Erin Spradlin: I would try to keep our business model similar, but I would tell people to move into medium-term rentals, like they’ve done in Denver. I think it’s been a really positive experience for us. As people tend to pay more, they’re really responsible, and a lot of times they convert into long-term renters anyways, because they get into this situation – they think they’re gonna be there for three months, and just because of life circumstances they end up being a 6-month or a year-long tenant, and it just ends up being a good relationship for everyone. And I honestly think you could just build a business model around those people, without the short or the long-term on it.
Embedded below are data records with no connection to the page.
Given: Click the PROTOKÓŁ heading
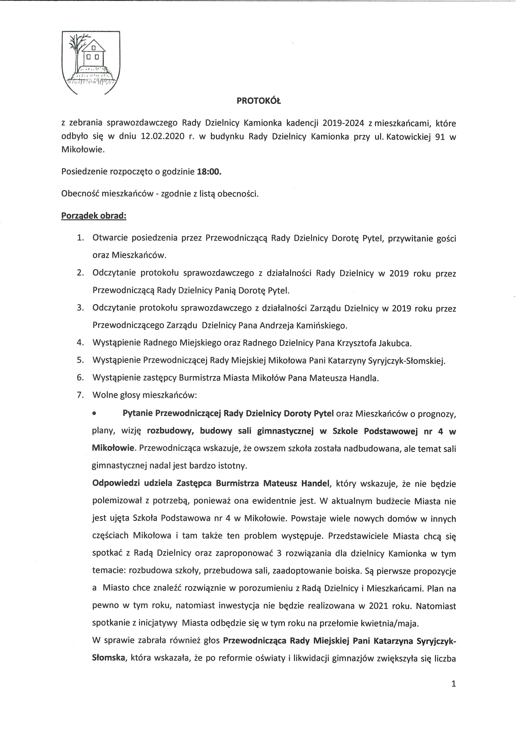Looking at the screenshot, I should tap(259, 101).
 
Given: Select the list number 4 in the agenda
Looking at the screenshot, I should tap(80, 343).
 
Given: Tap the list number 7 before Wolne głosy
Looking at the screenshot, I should tap(80, 395).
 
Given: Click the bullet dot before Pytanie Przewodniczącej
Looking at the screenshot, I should tap(94, 414).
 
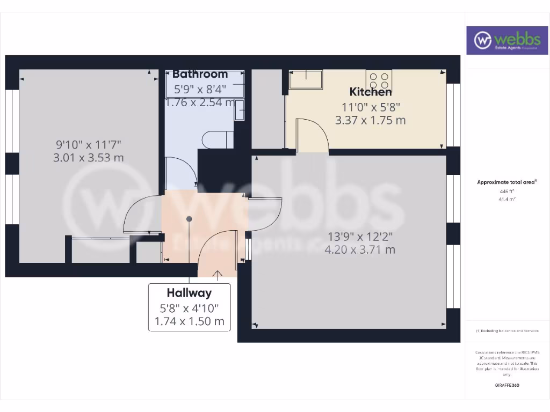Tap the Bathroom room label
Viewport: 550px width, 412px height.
[x=200, y=74]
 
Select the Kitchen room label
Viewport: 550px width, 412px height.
[x=371, y=92]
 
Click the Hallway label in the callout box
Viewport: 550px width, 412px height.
[x=189, y=293]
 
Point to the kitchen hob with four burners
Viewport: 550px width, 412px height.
[x=379, y=80]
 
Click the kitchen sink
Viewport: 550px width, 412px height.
[x=306, y=80]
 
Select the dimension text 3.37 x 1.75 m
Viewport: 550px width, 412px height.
[x=371, y=120]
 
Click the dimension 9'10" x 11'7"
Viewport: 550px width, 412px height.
[x=89, y=144]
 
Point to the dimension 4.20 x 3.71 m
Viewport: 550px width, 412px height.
[x=360, y=249]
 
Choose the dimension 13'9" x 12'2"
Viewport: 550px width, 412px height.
[x=360, y=236]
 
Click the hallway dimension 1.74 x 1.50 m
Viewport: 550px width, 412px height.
[x=189, y=322]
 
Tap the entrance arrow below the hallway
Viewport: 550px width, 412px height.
[x=218, y=276]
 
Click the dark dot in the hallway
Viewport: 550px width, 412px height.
[x=189, y=218]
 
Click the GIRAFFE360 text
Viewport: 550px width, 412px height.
[x=507, y=385]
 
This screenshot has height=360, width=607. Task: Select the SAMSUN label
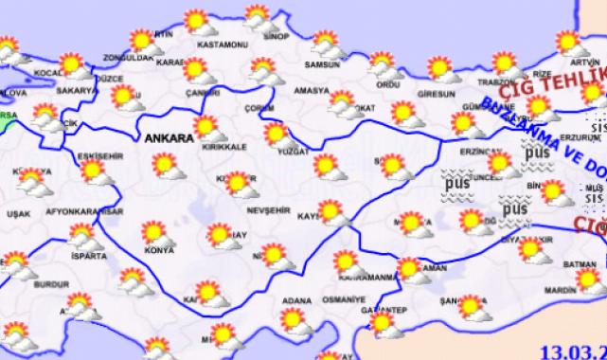(321, 67)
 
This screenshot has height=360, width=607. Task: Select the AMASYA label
(311, 92)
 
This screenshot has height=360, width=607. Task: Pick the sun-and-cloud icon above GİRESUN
(440, 68)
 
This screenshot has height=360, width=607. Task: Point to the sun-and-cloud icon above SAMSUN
(327, 44)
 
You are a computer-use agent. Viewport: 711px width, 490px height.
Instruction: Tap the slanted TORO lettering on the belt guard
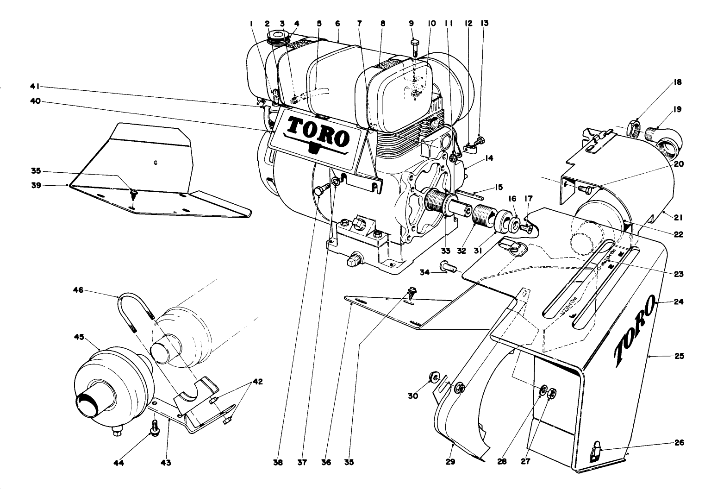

Joe Fairless: Best ever deal you’ve done?

Erin Spradlin: Definitely my place in Colorado Springs. The duplex that we have down there is cash-flowing quite well. It’s a duplex, and then again, I just think Colorado Springs is a hot place, where the prices are increasing, and they have a lot going on down there.

Joe Fairless: What’s a mistake you’ve made on a transaction?

Erin Spradlin: Buying in an HOA. No doubt. I know since then I’ve read about people not buying in condos, and that stuff has been true for us. We had a really good investment that was cash-flowing quite well, and then we were gonna get hit with a huge special assessment, and the HOA was just causing a lot of issues… So I don’t think we would repeat that.

Joe Fairless: Best ever way you like to give back to the community?

Erin Spradlin: We have something called [unintelligible [00:24:17].09] so every single commission we do, we give 2.8% back into a charity of our client’s choosing. That’s one way I think we like to keep it local… And then also we do a lot of free education, because like I said before, Airbnb really affected and changed our lives, let us quit our jobs, so it’s exciting to talk to other people and help other people get in that position as well.

Joe Fairless: How can the Best Ever listeners learn more about what you’re doing and your company?

Erin Spradlin: They can find us on jamescarlsonrealestate.com, that is our website. They can also find us on Bigger Pockets; I have a dedicated blog there, under Erin Spradlin, and then my husband (who is my business partner) also has a profile, and that’s James Carlson.

Joe Fairless: Erin, thank you for being on the show, talking about your approach to short and medium-term rentals, and talking about some misconceptions that are in place with people who are just getting started… And then also some challenges for furnishings, property management, and solutions to those challenges.

Thanks for being on the show. I hope you have a best ever day, and we’ll talk to you again soon.

Erin Spradlin: Yeah, thank you so much. Have a great day.